Il y a jadis naguère, l’Oreille tendue était petite. Dans la cour d’école, l’adjectif poche avait largement cours : un jeu pouvait être poche, Untel aussi, l’école indubitablement. Ce n’était pas très grave que quelque chose soit poche, même si le mot était évidemment synonyme de nul, inintéressant, moche, etc.
Elle le croyait tombé en désuétude. Elle se trompait.
Au fil des années récentes, les journaux montréalais l’ont utilisé à l’occasion. La Presse : «Concours “affichage poche”» (22 mars 2005, cahier Actuel, p. 7); «Poche au cube» (5 avril 2007, cahier Arts et spectacles, p. 9); «La vie est poche» (7 avril 2005, cahier Actuel, p. 1). Le Devoir : «L’école full poche» (9 juin 2009, p. A6).
L’Oreille en relève aussi une occurrence la semaine dernière : «“Les victoires morales, c’est poche.” Il importe à Cammalleri que le CH reste uni dans les malheurs» (la Presse, 18 décembre 2009, cahier Sports, p. 2). Qu’avait dit le numéro 13 des Canadiens de Montréal (le CH) en version originale ? «It sucks.»
On trouve même le mot dans la médiocre «adaptation québécoise» de Tintin par Yves Laberge, les Aventures de Tintin. Colocs en stock : «Ah ! j’me trouve poche…» se lamente le héros à la houppe (p. 53).
Cet adjectif a la vie bien plus dure que l’Oreille ne le croyait.
[Complément du 17 mars 2013]
On trouve une variante orthographique : «c’est poch» (la Presse, 16 mars 2013, cahier Arts, p. 2).

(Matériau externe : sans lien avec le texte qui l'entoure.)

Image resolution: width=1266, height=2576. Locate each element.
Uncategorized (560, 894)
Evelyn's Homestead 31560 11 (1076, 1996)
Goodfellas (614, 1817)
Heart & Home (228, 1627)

[Complément du 13 avril 2015]
Dans la Presse+ du 12 avril, Anabelle Nicoud cite une linguiste française :
«Il est clair qu’il y a un renouvellement du parler des jeunes», croit Marie-Madeleine Bertucci, sociolinguiste, professeure de sciences du langage à l’Université de Cergy-Pontoise. Ainsi, le français oral s’enrichit des influences venues de l’ensemble de la francophonie (l’expression québécoise «poche» semble ainsi faire son arrivée en France), d’expressions tziganes (ces mots se reconnaissent au suffixe -ave : comme «marave» — casser la gueule —, «pourrave» — pourri), de régionalismes français ou encore de l’arabe (le mot «kif» est ainsi entré dans le langage courant).
Référence
Hergé, les Aventures de Tintin. Colocs en stock, Casterman, 2009, 62 p. «Adaptation pour le Québec : Yves Laberge.»